In one episode of “My Unorthodox Life,” an Orthodox girl named Sara reaches out to Haart for help and advice on leaving the community. The sequence encapsulates how the show feeds negative Orthodox perceptions of ex-Orthodox people. Rather than advising Sara on jobs or referring her to organizations like Footsteps designed to acclimate the formerly Orthodox to the secular world, Haart gives her a makeover — and a vibrator. The episode plays into the stereotype that the ex-Orthodox are waiting to get their hands on vulnerable Orthodox people and ensnare them in a life of sex and depravity.

Many ex-Orthodox people, myself included, get messages from Orthodox individuals reaching out for help in navigating their break from religion or community. No one in my experience advises a 19-year-old to become a “sex bomb” or move out of her parents’ home with no support system in place.

Via text and in person, I listen to individuals’ stories, anguish, dreams and plans. I provide links to college scholarships, ideas about careers they never knew existed, and advice about finances and apartment hunting. I listen to them rant about their families and gently advise them to think twice before saying all that to their parents because they might want to maintain a relationship and not burn bridges. I tell them about how I tried to make it work with my family and where I think we all went wrong, resulting in my choice to end contact with my parents and some siblings. I tell them about the pain of knowing that other siblings cut me off.

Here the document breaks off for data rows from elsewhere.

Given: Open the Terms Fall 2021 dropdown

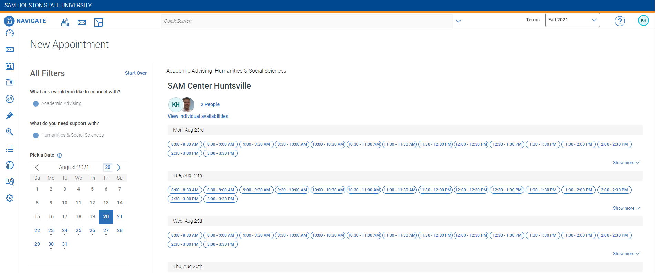Looking at the screenshot, I should point(572,20).
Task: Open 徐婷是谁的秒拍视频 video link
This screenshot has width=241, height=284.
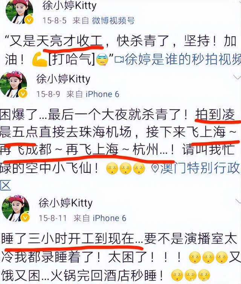Action: 183,59
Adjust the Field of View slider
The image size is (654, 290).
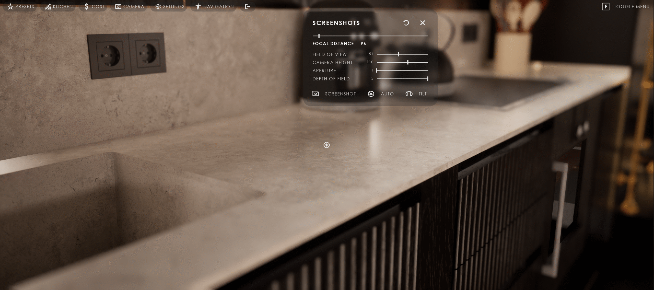(x=398, y=54)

Stories about ex-Orthodox people deserve to be told. Starting with Deborah Feldman’s explosive 2012 memoir “Unorthodox” (upon which the Netflix series was loosely based), mainstream audiences have been eager for stories about escape from what they perceive as a repressive religious community. Since then, with the market open to ex-Orthodox stories, memoirs like Shulem Deen’s 2015 “All Who Go Do Not Return” and Tova Mirvis’s 2017 “The Book of Separation” have added emotional nuance to the story of leaving rather than focusing exclusively on shocking details of a closed world.

Movies and TV shows generally reach a wider audience than books, but they also rely more on shock value. We need movies and TV shows about the authentic emotional journey of leaving Orthodoxy. Only when these stories are told can there begin to be healing for ex-Orthodox individuals and for their families and communities.

Haart’s series sets back efforts to repair rifts between those who left and their families. We need a show that depicts the raw emotion that comes with choosing a path our parents and communities don’t approve of, with entering a world we’ve been told is unfeeling and will eat us alive, with reaching for our dreams and failing multiple times before we succeed. A reality TV show, in other words, that’s grounded in reality.